▸ **COMPLETE THE FOLLOWING**
a) List the three descriptions given of Jemma in the writing Q&A excerpt, in the order they appear.
b) Write a continuation of the writing Q&A excerpt, picking up after its final sentence.

--- Start EXCERPTED PASSAGE ---

Warning: your characters may not like you. (Comic by Grant Snider)

Warning: your characters may not like you.
(Comic by Grant Snider)

To sum up:

Question Three – Length of Idea Pregnancy?

Answer Three:
Actual length – way too long.
Recommended length – get it out and started on solids asap, then see how it goes.


Question Four – Fantastical vs. Impossible?

jemma_avvieJemma of Incendiary Feminist, part time goth, party time ukulele enthusiast, full time fangirl, asks:

How far are you willing to push the boundaries of realism in your works? Where do you draw the line between the fantastical and the impossible?

Hmm, this is a fun thing to ponder. First of all, everything I write is falls on the speculative fiction spectrum, ranging from post-apocalyptic with infusions of soft sci-fi, to ghost stories and other supernatural fare. (I tend to steer clear from hard sci-fi and high fantasy, though; not for any specific reason, just haven’t found any stories I want to tell in those genres… yet.)

--- End EXCERPTED PASSAGE ---
--- Start DATASET ENTRIES ---

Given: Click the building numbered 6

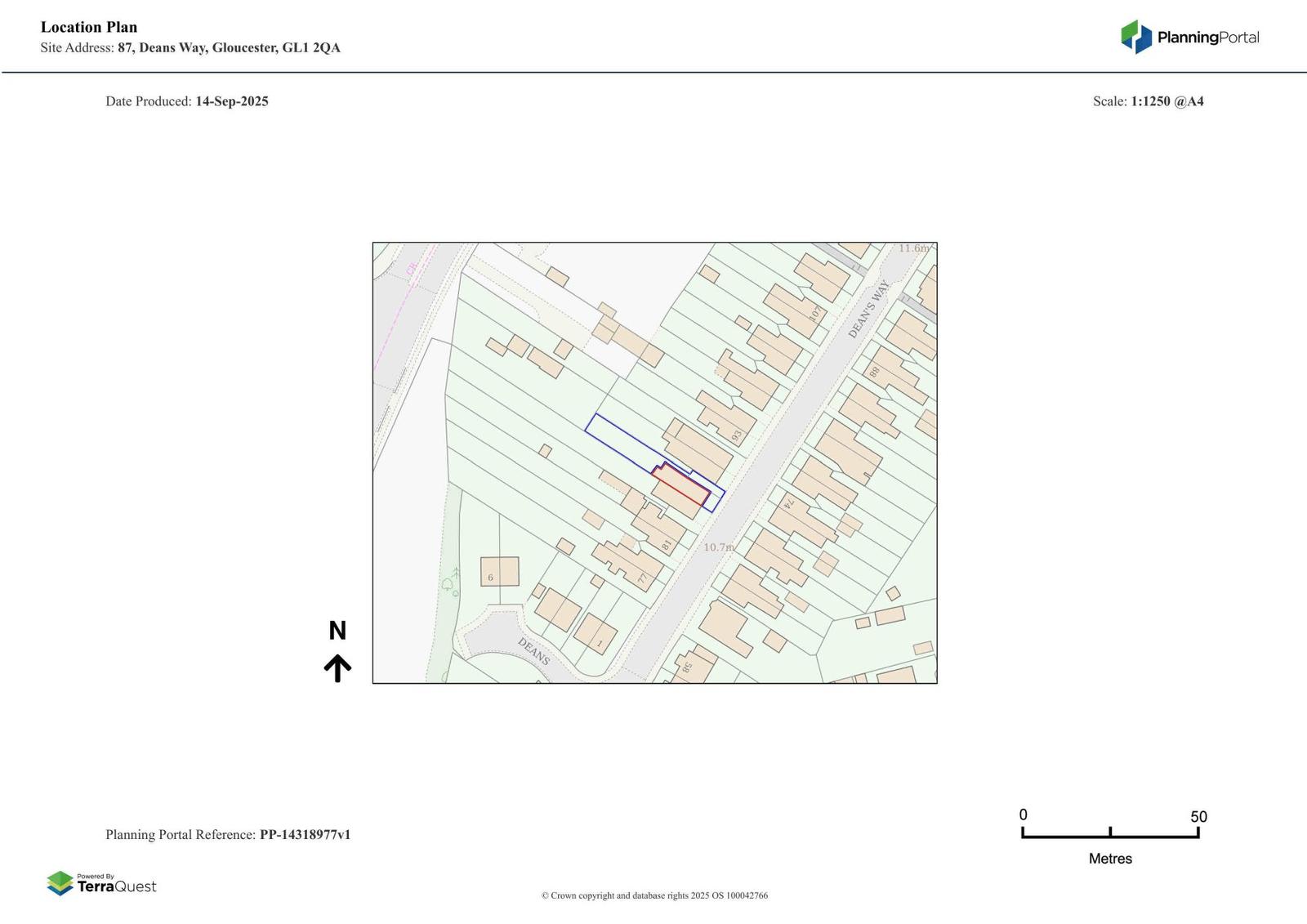Looking at the screenshot, I should coord(500,571).
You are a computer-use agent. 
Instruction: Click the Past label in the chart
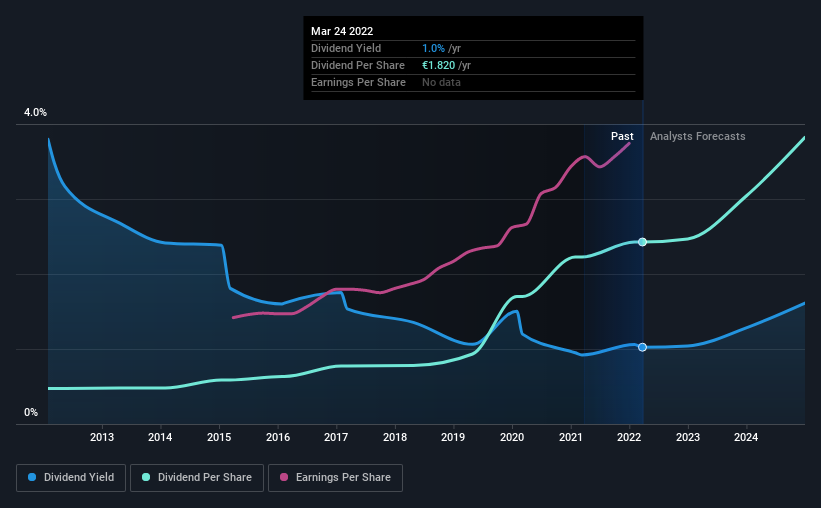pos(622,136)
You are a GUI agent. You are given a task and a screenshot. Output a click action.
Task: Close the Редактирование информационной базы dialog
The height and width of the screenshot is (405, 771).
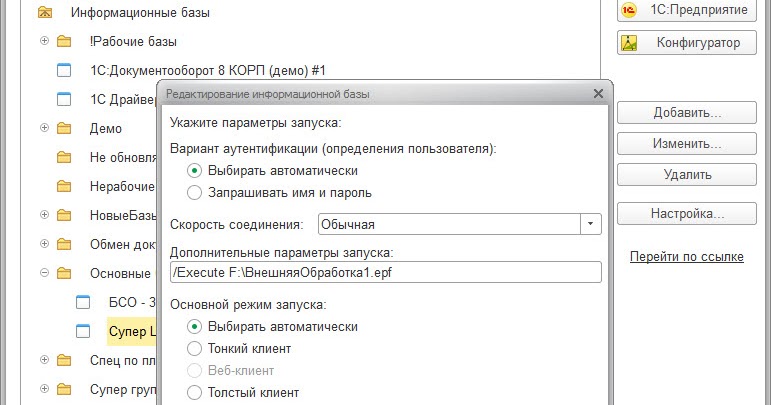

--- End DATASET ENTRIES ---

▸ **SOLVED TASKS**
a)
part time goth
party time ukulele enthusiast
full time fangirl

b)
Therefore, just based on the above, it’s safe to conclude that I push the boundaries of realism from square one. How far, though? I try to keep things as internally consistent as possible. In my novels, I have some technology that doesn’t exist today, like plasma-based weapons that is basically gun-shaped tazers with shock strength adjustable from mild to lethal;  cars running predominantly on solar power; or a neural imager that makes use of very advanced version of the already-existing cognitive pattern recognition technology (see here and here). But none of those things sound too outlandish – not to my ear, at least.  So, I’d like to think that I’m stretching the boundaries, a few decades ahead, perhaps, but keeping things reasonably believable. (No teleporters, sorry, guys…)

These are real-life replicas of plasma weapons from Fallout. Sadly, I have to keep mine more Glock-shaped.

These are real-life replicas of plasma weapons from Fallout.
Sadly, I have to keep mine more Glock-shaped.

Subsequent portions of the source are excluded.